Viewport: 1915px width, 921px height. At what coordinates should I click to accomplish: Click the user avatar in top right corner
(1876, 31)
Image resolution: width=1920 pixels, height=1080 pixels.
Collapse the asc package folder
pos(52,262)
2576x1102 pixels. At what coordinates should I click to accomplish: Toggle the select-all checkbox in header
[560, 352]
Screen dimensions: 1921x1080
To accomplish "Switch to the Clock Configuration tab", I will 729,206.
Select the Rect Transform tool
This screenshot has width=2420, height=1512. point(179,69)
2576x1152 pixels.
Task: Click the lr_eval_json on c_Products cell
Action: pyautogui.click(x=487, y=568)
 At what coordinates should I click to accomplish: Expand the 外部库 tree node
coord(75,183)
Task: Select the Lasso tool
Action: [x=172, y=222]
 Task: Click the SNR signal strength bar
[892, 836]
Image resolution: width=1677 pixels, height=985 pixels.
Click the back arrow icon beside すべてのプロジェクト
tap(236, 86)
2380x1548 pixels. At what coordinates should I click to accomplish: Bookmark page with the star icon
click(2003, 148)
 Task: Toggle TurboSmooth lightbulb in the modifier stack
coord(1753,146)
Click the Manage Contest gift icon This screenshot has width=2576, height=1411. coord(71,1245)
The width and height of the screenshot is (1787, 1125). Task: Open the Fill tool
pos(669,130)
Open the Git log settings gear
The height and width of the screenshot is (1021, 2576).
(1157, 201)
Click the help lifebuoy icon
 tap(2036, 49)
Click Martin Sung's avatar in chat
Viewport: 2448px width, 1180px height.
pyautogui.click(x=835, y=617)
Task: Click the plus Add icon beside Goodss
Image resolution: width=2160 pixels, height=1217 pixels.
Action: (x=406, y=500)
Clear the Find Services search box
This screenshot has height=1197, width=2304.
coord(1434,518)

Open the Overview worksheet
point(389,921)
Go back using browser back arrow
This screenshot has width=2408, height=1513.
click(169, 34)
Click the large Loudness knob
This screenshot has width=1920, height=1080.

— GOAL OF THE EXERCISE —
Write every entry out again exactly.

— EXERCISE RESPONSE —
Viewport: 1915px width, 921px height. At what coordinates should I click to accomplish: Click the user avatar in top right corner
(1876, 31)
Image resolution: width=1920 pixels, height=1080 pixels.
Collapse the asc package folder
pos(52,262)
2576x1102 pixels. At what coordinates should I click to accomplish: Toggle the select-all checkbox in header
[560, 352]
Screen dimensions: 1921x1080
To accomplish "Switch to the Clock Configuration tab", I will 729,206.
Select the Rect Transform tool
This screenshot has width=2420, height=1512. point(179,69)
2576x1152 pixels.
Task: Click the lr_eval_json on c_Products cell
Action: pyautogui.click(x=487, y=568)
 At what coordinates should I click to accomplish: Expand the 外部库 tree node
coord(75,183)
Task: Select the Lasso tool
Action: [x=172, y=222]
 Task: Click the SNR signal strength bar
[892, 836]
Image resolution: width=1677 pixels, height=985 pixels.
Click the back arrow icon beside すべてのプロジェクト
tap(236, 86)
2380x1548 pixels. At what coordinates should I click to accomplish: Bookmark page with the star icon
click(2003, 148)
 Task: Toggle TurboSmooth lightbulb in the modifier stack
coord(1753,146)
Click the Manage Contest gift icon This screenshot has width=2576, height=1411. coord(71,1245)
The width and height of the screenshot is (1787, 1125). Task: Open the Fill tool
pos(669,130)
Open the Git log settings gear
The height and width of the screenshot is (1021, 2576).
(1157, 201)
Click the help lifebuoy icon
 tap(2036, 49)
Click Martin Sung's avatar in chat
Viewport: 2448px width, 1180px height.
pyautogui.click(x=835, y=617)
Task: Click the plus Add icon beside Goodss
Image resolution: width=2160 pixels, height=1217 pixels.
Action: (x=406, y=500)
Clear the Find Services search box
This screenshot has height=1197, width=2304.
coord(1434,518)

Open the Overview worksheet
point(389,921)
Go back using browser back arrow
This screenshot has width=2408, height=1513.
click(169, 34)
Click the large Loudness knob
This screenshot has width=1920, height=1080.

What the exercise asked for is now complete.